§ **WORK ORDER 1**
In the forum thread about the new electric smoker, translate this sentence into Spanish: "You gain nothing soaking chips as they don't smoke until they dry out."
§ **WORK ORDER 2**
Carry on the forum thread about the new electric smoker from its final line by writing the post that follows the byronwahl heading.

§ **SUPPLIED TEXT**

# New Masterbuilt Electic Smoker Question



## rb66102 (Dec 29, 2013)

I got my first Smoker for Christmas and am anxious to use it, but was wondering; I got a 30" electric Masterbuilt Smoker, it has a pan for the wood chips, but seems like an awful small pan. Should I put a few lumps of charcoal, or a few Lava Rocks in the pan also? The wood chip loader in the side, holds about a cup of chips at a time, and that just doesn't seem like very much wood at a time. But again, I am new, so I am not sure. I don't have any documentation that came with the Smoker to tell me any of this, so I don't know if I should add some coals or not.

Also, since it says only use wood chips, and not chunks, should I soak the wood in water so they don't burn up too fast? Any help and advice is truly appreciated. Thanks,  Ron


----------



## chef jimmyj (Dec 29, 2013)

You gain nothing soaking chips as they don't smoke until they dry out. Never put more than 1/4C of chips at a time any more tends to catch fire or generates flammable gas that puffs and farts flame out the loading tube. First run I added a cup of chips and blew the loader tube 3 feet onto the front lawn. you can cut chunks down to 1/2-1" X 2-3" they last longer. A few guys put a Briquette of two in for a smoke ring but results are marginal. The big issue with the MES is it won't generate smoke unless you are using it above 180° and then it only last 30-45 minutes before you have to reload. The fix to Cold smoke at any temp from Ambient to 275°F is the AMNPS Pellet Smoke Generator from http://www.amazenproducts.com/Default.asp  . It generates perfect Thin Blue Smoke for up to Ten hours and the pellets are available in a big variety of 100% smoke wood, no fillers. Check it out...JJ


----------



## byronwahl (Jan 17, 2014)

§ **DATA RECORDS**
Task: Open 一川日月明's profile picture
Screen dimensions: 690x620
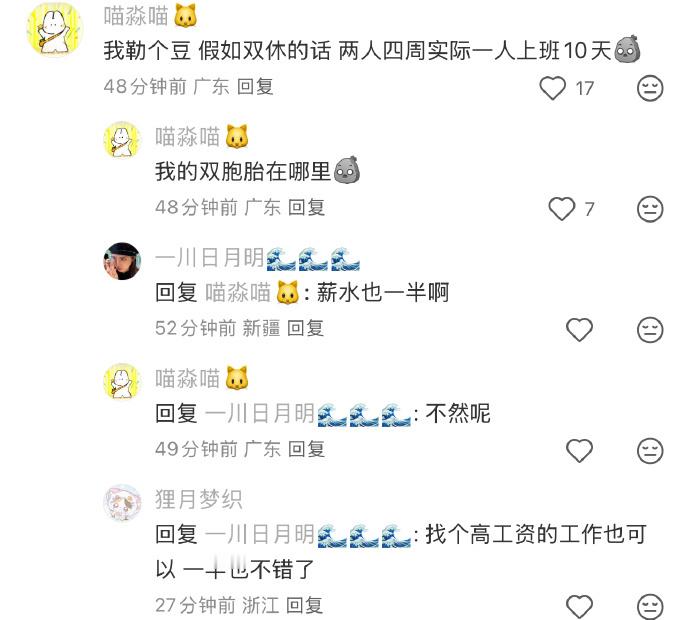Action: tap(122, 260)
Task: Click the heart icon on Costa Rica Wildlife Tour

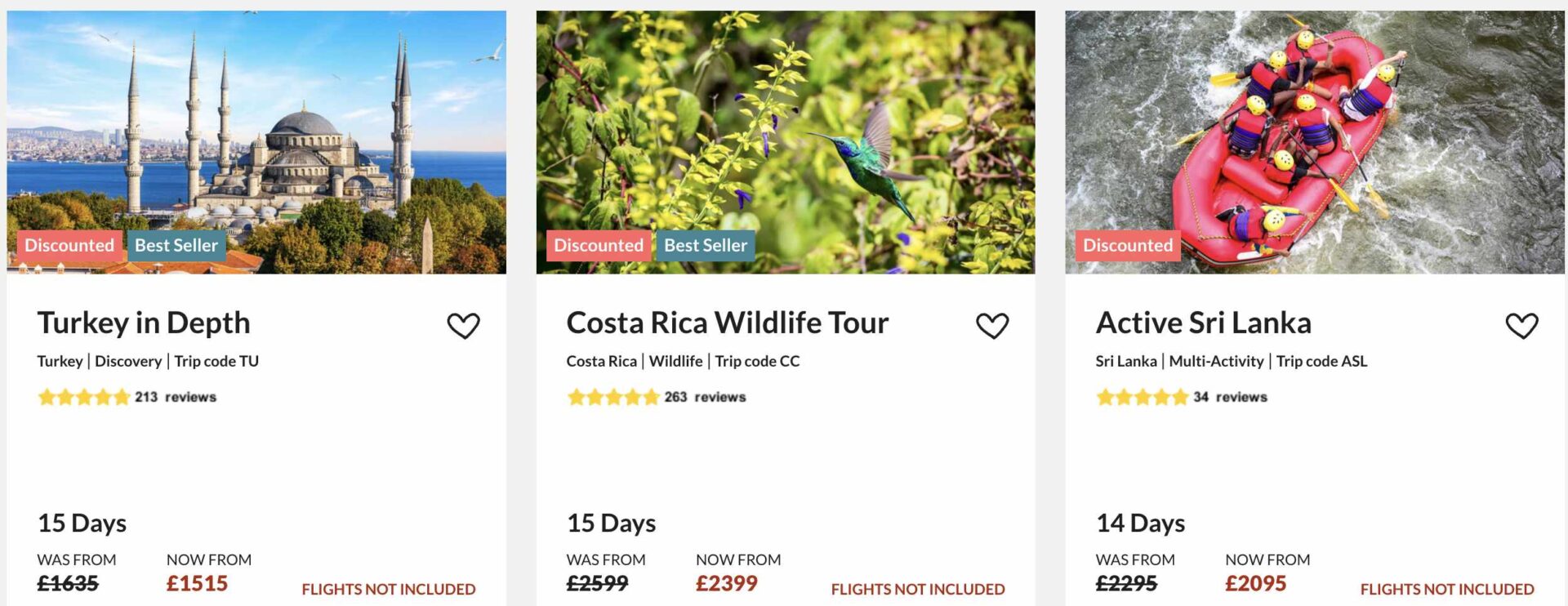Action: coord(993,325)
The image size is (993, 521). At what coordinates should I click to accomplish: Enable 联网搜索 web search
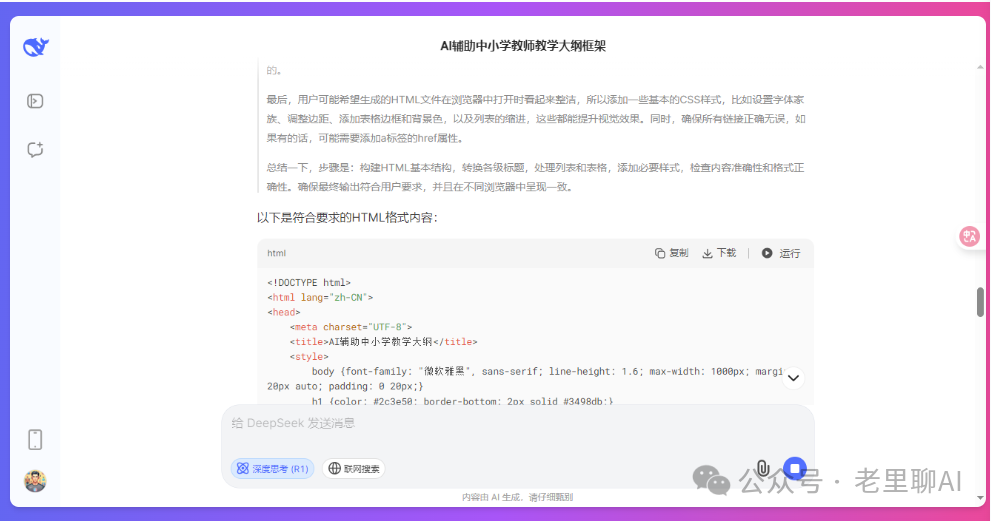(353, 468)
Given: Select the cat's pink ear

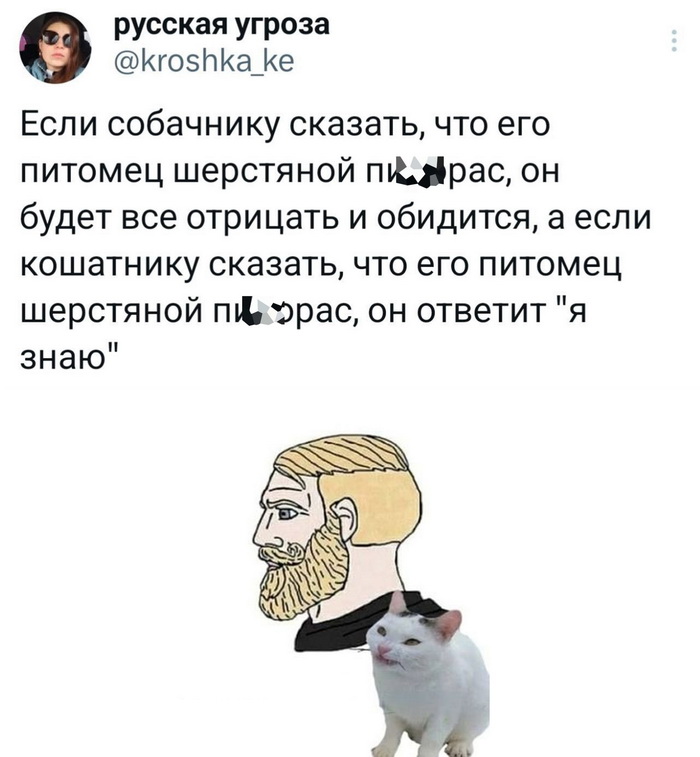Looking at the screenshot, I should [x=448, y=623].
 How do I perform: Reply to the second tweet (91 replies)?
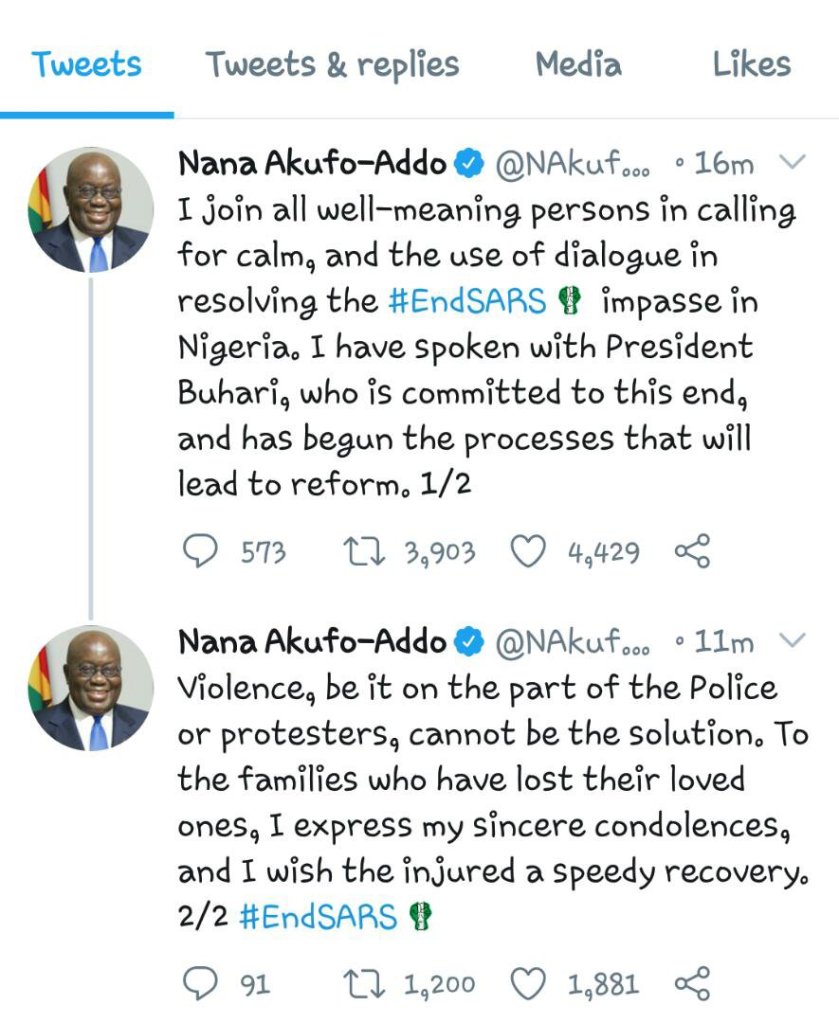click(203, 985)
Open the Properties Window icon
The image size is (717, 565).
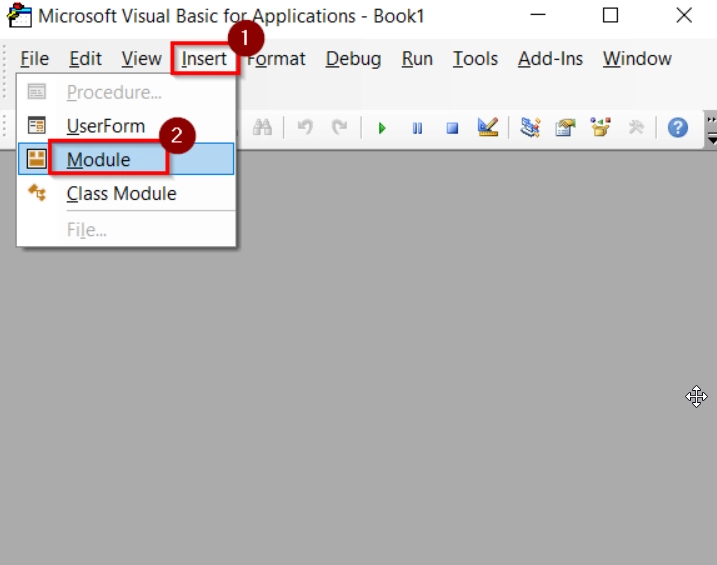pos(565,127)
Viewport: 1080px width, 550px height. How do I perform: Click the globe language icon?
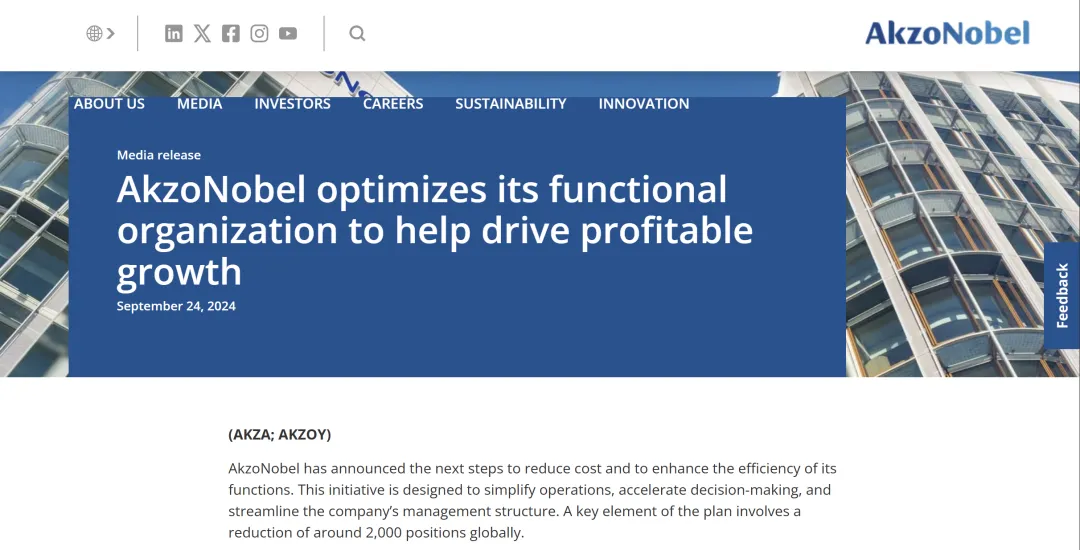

§ **YOUR RESPONSE 1**
No se gana nada remojando las astillas, ya que no producen humo hasta que se secan.

§ **YOUR RESPONSE 2**
Howdy! rb66102

I have a similar smoker, the Smoke will start at 175-180 degrees.

Set your timer for 10-12 hours.

Marinating your meat over night will make your meat more tender I feel so that's what I do.

I start my smoker out at 100 degrees for at least 2-4 hours with my MasterBuilt just to dry the meat a bit.

and then I slowly creep the temp up over the course of the last half hour.

My thinking and info I have read is that you should dry the meat surface before allowing the smoke to start rolling.

You don't want to get food poisoning!

Add the wood at this point:

Once the smoke starts rolling I back the temp down to 168° you can add pellets/ saw dust/ chips as needed for as long as needed to smoke (I like to keep the smoke going at least 3-4 hours, longer if you like a big smoky flavor) check the internal temp with the  meat probe if your model has that feature, otherwise you will need to purchase a good meat thermometer.

I usually smoke brisket and/or ribs for the total time or untill the internal temp reaches 168°.

You can up the temp to 180-190 to finish the meat to tenderness, or when you feel the smoke has done it's job you can finish the meat off in your crock pot.

I would watch the smoker closely until you get the hang of how it operates.

Take your time, low temp and long cooking time is what you are going for!

Also I have not had the flaming problem on my unit.

PM me if you want!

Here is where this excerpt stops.